For better or worse, Tesla has been one of the most talked about and sought after stocks of the past decade. While the company has seen significant losses in share value in the early months of 2025, it seems likely that Tesla and the actions of its controversial CEO Elon Musk will remain in the news for some time to come.
Whether that means higher or lower share prices in the long run is yet to be seen. If you're interested in owning a piece of the company regardless of risk, though, you can do so by purchasing Tesla shares.
An overview of Tesla
Founded by a group of engineers in 2003 and headquartered in Palo Alto, California, Tesla, Inc. is a company that prides itself on technology and innovation. Originally called Tesla Motors, the company's name comes from Nikola Tesla, a famous inventor and one of the pioneers of electricity.
The main thrust of the company has long been producing electric cars that hold up as well as gasoline-powered cars. Over time, the automaker has introduced different models of cars and even has a crossover SUV and truck. The goal has been to make the cars widely available and affordable, and the vehicles are now starting to be more attainable for a larger swath of the population.

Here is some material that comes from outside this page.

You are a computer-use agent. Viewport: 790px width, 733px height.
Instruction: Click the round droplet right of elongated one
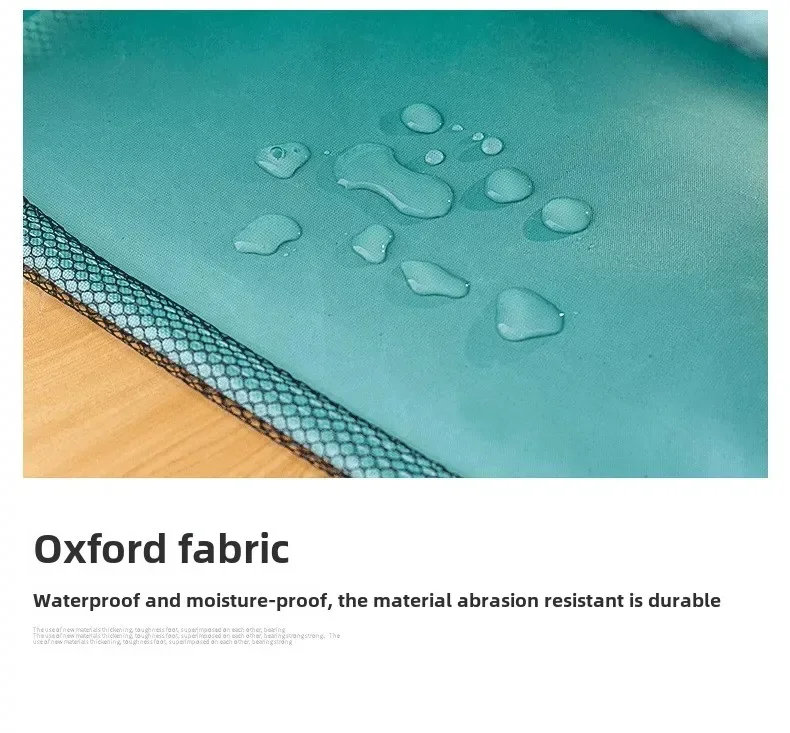tap(508, 185)
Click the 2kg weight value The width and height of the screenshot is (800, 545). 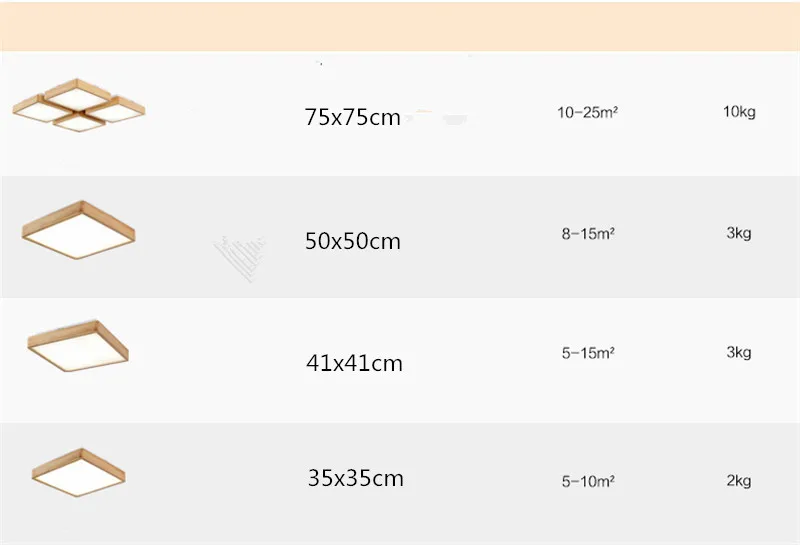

Tesla currently has factory locations in the United States; Shanghai, China; and Tilburg, Netherlands. It is also currently building a factory near Berlin, Germany.
In addition to electric vehicles, Tesla is working on a self-driving car. Tesla has also branched out into green energy by producing solar panels and energy storage. The idea is to move away from fossil fuels and focus on cleaner forms of energy generation. So, if you're wondering how to invest in renewable energy, then investing in Tesla could be one option for you.

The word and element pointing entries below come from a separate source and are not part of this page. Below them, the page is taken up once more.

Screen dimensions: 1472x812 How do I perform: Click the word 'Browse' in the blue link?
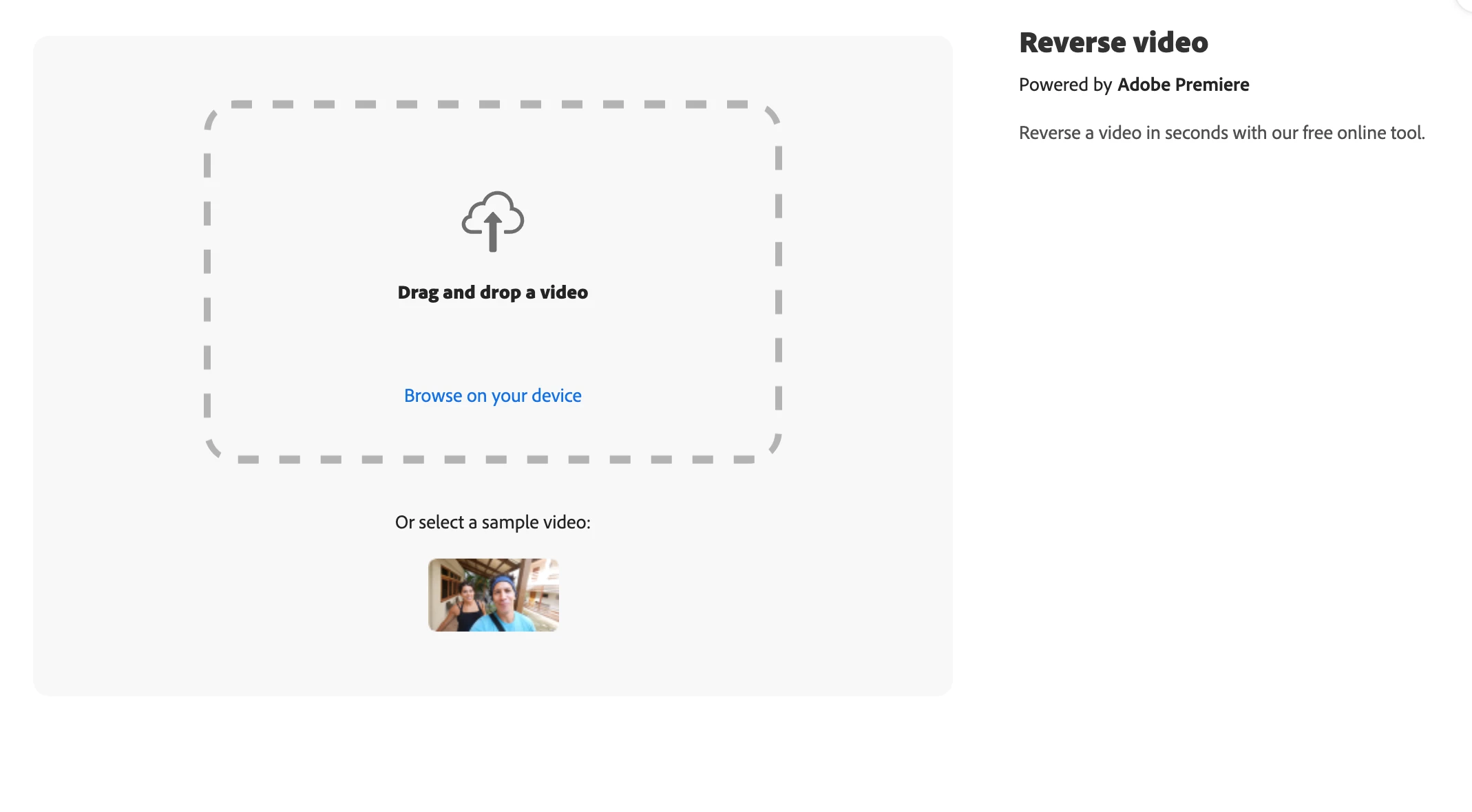[x=432, y=396]
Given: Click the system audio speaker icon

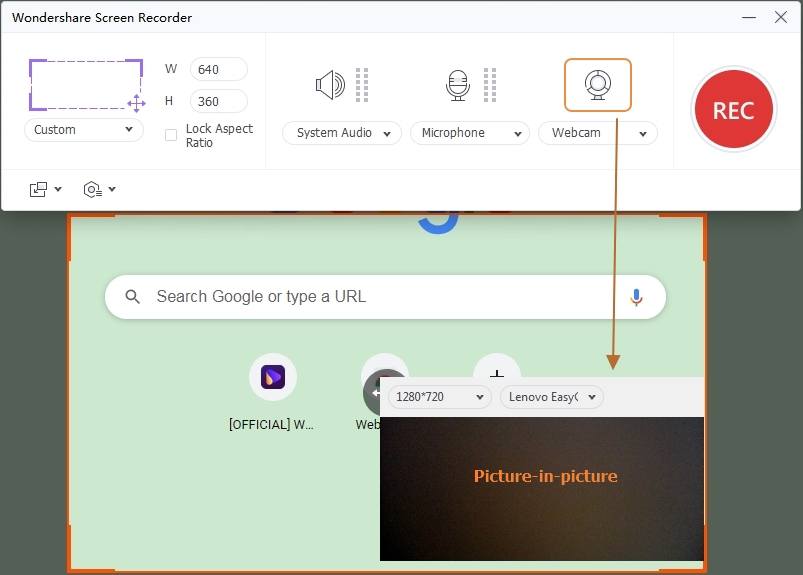Looking at the screenshot, I should [330, 85].
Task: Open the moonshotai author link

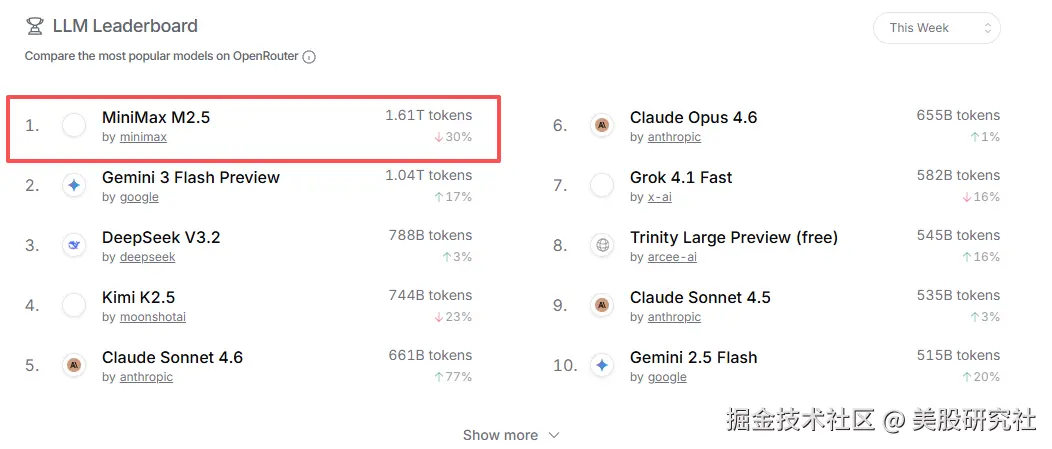Action: [152, 317]
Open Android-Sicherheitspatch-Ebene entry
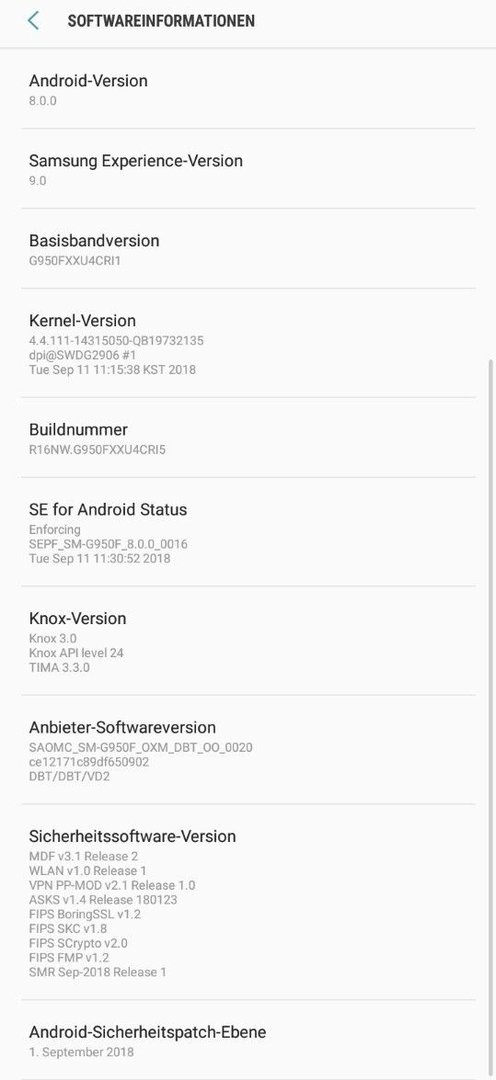The image size is (496, 1080). (248, 1040)
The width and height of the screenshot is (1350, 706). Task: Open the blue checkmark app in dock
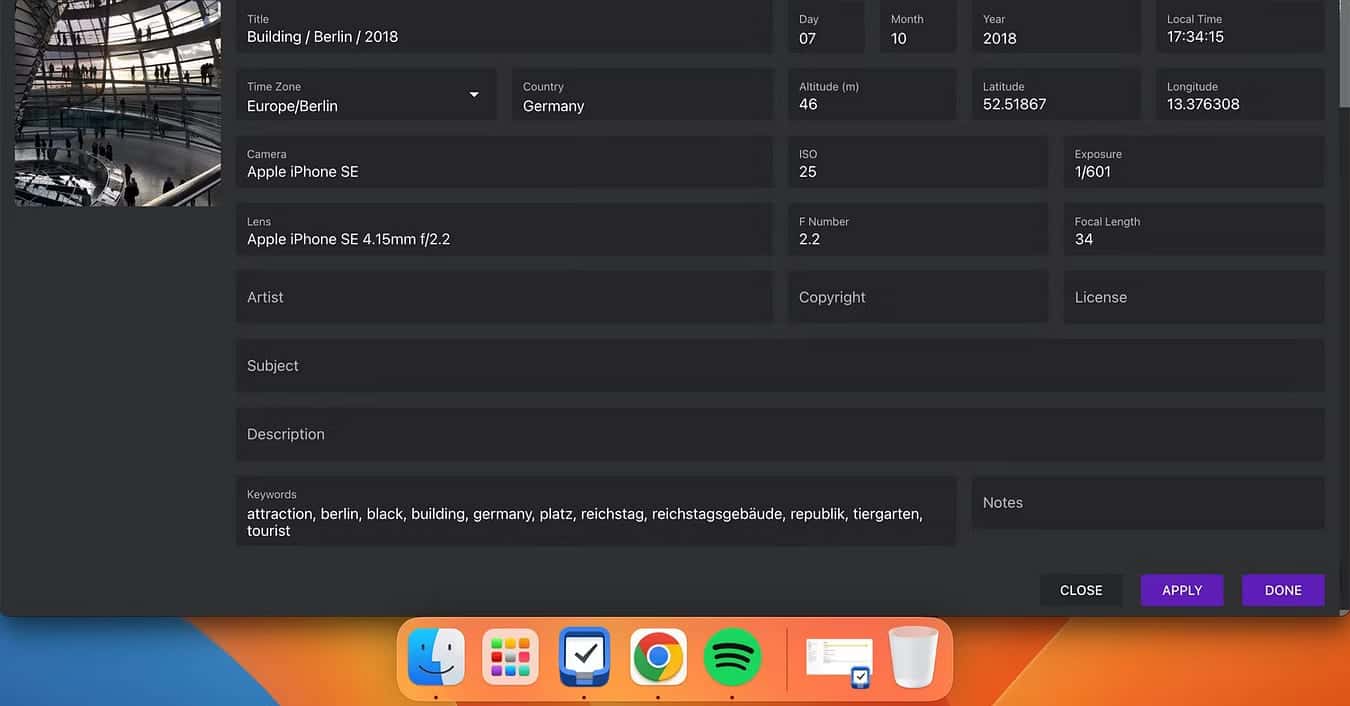(584, 657)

Current Tesla CEO Elon Musk is also one of the co-founders of the company. Musk is also the head of SpaceX, the rocket company. In fact, SpaceX famously launched one of Tesla's roadsters into space. Musk is also involved with projects around high-speed public transit and creating brain-to-computer connections, and, as of this writing, has recently taken on a more controversial role in the second Trump administration, drawing the ire of significant portions of the U.S. population, resulting in boycotts and a drop in Tesla's share price.
What you need to know about Tesla stock
When you're trying to figure out how to invest money, understanding the price history of a certain stock can be important. How something has historically performed in the stock market might give you a clue about that stock's future.
Tesla is listed on the Nasdaq exchange using the ticker symbol TSLA. Tesla's stock price was relatively flat for much of its history. In 2020, the price started to see some solid gains. According to financial data aggregator TipRanks, its current average 12-month price target (as of Mar. 14, 2025 is $330.90, with an estimated high of $550 and an estimated low of $120.
Recent earnings showed Tesla at a $0.66 EPS (earnings per share) for the quarter ending Dec. 31, 2024.
How much is Tesla stock?
It's important to note that stock prices frequently change throughout the day. Although trading is open, stock prices continually change as shares are bought and sold. When there's a higher demand for a stock, the price goes higher as more people are interested in buying.
On the other hand, if demand drops, more people typically try to sell and a stock's price can fall.
As of March 14, 2025, amid a broader market downturn, TSLA was trading at $249.18 per share.
Tesla's price before and after the stock split
One of the big pieces of news in 2020 was Tesla's announcement that it would provide a five-for-one stock split. With a stock split, basically, a company gives current shareholders more stock. With a five-for-one split, each person who had one share got four more shares, making a new total of five. If you had 100 shares of Tesla on Aug. 28, 2020, suddenly on Aug. 31, you had 500 shares.
Prior to the stock split, TSLA was trading at right around $2,300 per share, making it difficult for "regular" investors to purchase a whole share. The day of the stock split (Aug. 31, 2020), however, shares closed at just under $500 per share.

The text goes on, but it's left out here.